La economía social se impone contra todos las augures y los deseos de quienes siempre adversaron a AMLO. Frente a aquellos que lo tildaron como un peligro para México, el país crece y se desarrolla de forma satisfactoria.
El lema “Por el bien de todos, primero los pobres” no sólo fue un recurso retórico de campaña electoral. Sino el tronco de una visión de país y de un plan de gobierno y eje de la economía social.
El Estado, en su acepción progresista, está obligado a proveer al bienestar de la población, por principio de cuentas en lo tocante a lo social.
En lo económico cumple con un objetivo de gran importancia: fortalecer el mercado interno como motor de la producción. Cosa esta que minusvaluaba la política globalizadora neoliberal, la que priorizó el fortalecimiento del sector externo y las exportaciones.
Por cierto con buenos resultados parciales, al costo de sacrificar la producción del campo y la de la industria nacionales, así como los niveles salariales. Los dos primeros como resultante de la apertura comercial y el tercero como instrumento de competitividad internacional.
Es verdad que la política de sustitución de importaciones y del proteccionismo contra la competencia del exterior produjo una economía ahogada en sí misma. Inmersa en un círculo vicioso de altos costos por escaso mercado.
Pero la opción neoliberal no lo pudo resolver, más que en el sector exportador, principalmente automotriz. Aunque bajo un régimen de maquila de bajo contenido nacional y salarios artificialmente bajos.
En los mismos términos, el destino de los recursos públicos privilegió el apuntalamiento de las grandes empresas. Dejando a su suerte a los sectores depauperados de la población.
Los excedentes petroleros cubrieron los boquetes de los impuestos que dejaban de pagar los grandes contribuyentes. Al grado de constituir cerca del 40% del presupuesto federal.
Las fallas en la operación de tales empresas llevaron a rescates con dinero público, cuyo ejemplo paradigmático fue el mal afamado caso del FOBAPROA. Que convirtió deudas de los particulares en deuda pública, con un elevado costo en la capacidad de inversión y el gasto público. O sea menos hospitales y escuelas, menos carreteras: menos empleos y más endeudamiento externo e interno.
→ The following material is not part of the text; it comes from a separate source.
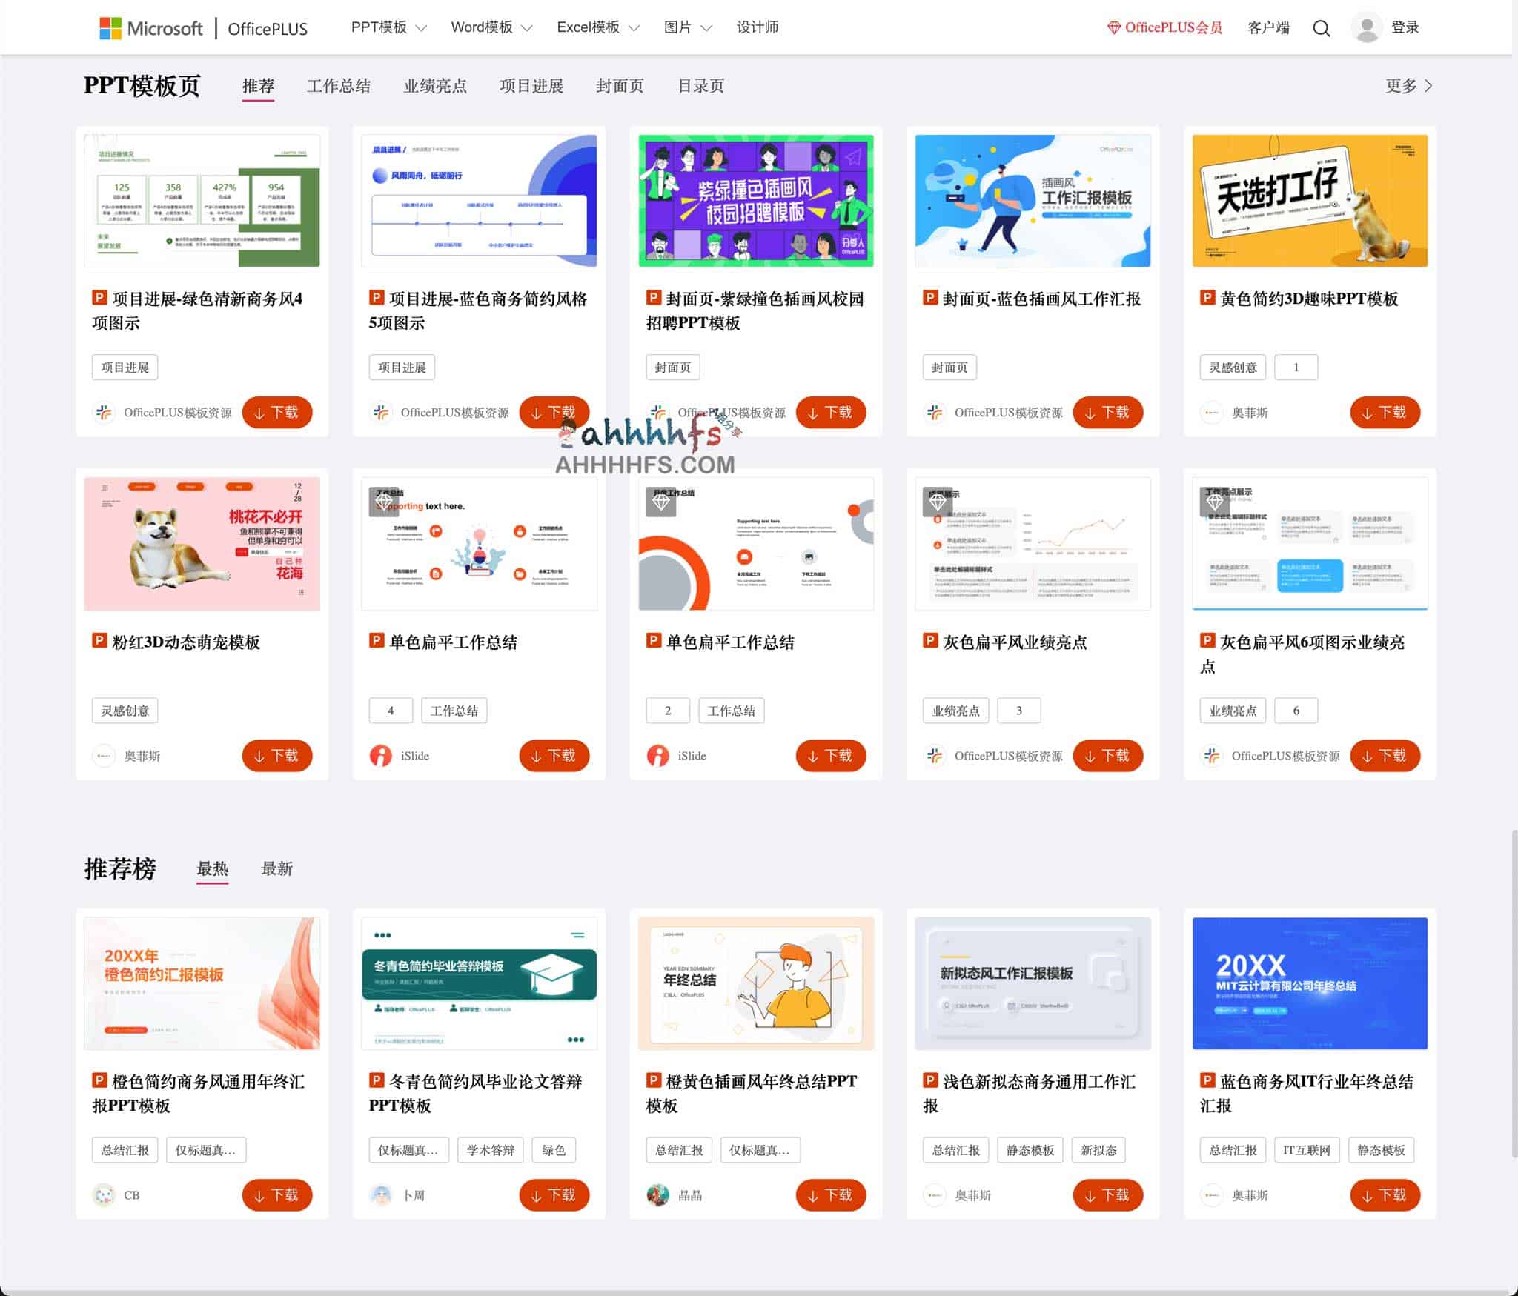Click the OfficePLUS模板资源 logo on first card
This screenshot has height=1296, width=1518.
[104, 413]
El gobierno de la 4T le dio la vuelta a la tortilla. El presupuesto se incrementó mediante una mayor eficiencia recaudatoria (desde luego la eliminación de las condonaciones de impuestos). Y una drástica reducción del alto costo de la burocracia. Especial mención merece la lucha contra la corrupción.
Por esta vía se calcula un aumento en la disponibilidad de recursos fiscales del orden de un billón de pesos (millón de millones). Tales recursos han sido destinados a un agresivo programa de inversión social. Entregado de manera directa a los pobladores de menores recursos, con énfasis en la juventud.
El otro destino prioritario ha sido la obra pública en grandes proyectos de infraestructura. Con los efectos de crear empleos. demandar insumos nacionales para reflotar la industria nacional y fortalecer la capacidad del estado como rector de la economía.
Cabe anotar que todo esto se hace a contrapelo de las “recomendaciones” del Fondo Monetario Internacional, motivo central de la evitación del endeudamiento.
No obstante el tremendo impacto de la pandemia de covid, hubo oídos sordos al canto de las sirenas para adquirir deudas. Para salvar a las grandes empresas, sino aplicar el apoyo abajo, a los más necesitados.
Con esto se evitó o se redujo sustancialmente el efecto de la crisis en el consumo de las mayorías. Lo cual, indudablemente, mantuvo en funcionamiento a la gran industria proveedora de los satisfactores para la demanda de la gran mayoría. Lo anterior explica la inusualmente rápida recuperación de la generación de empleos y de la capitalización de la gran empresa.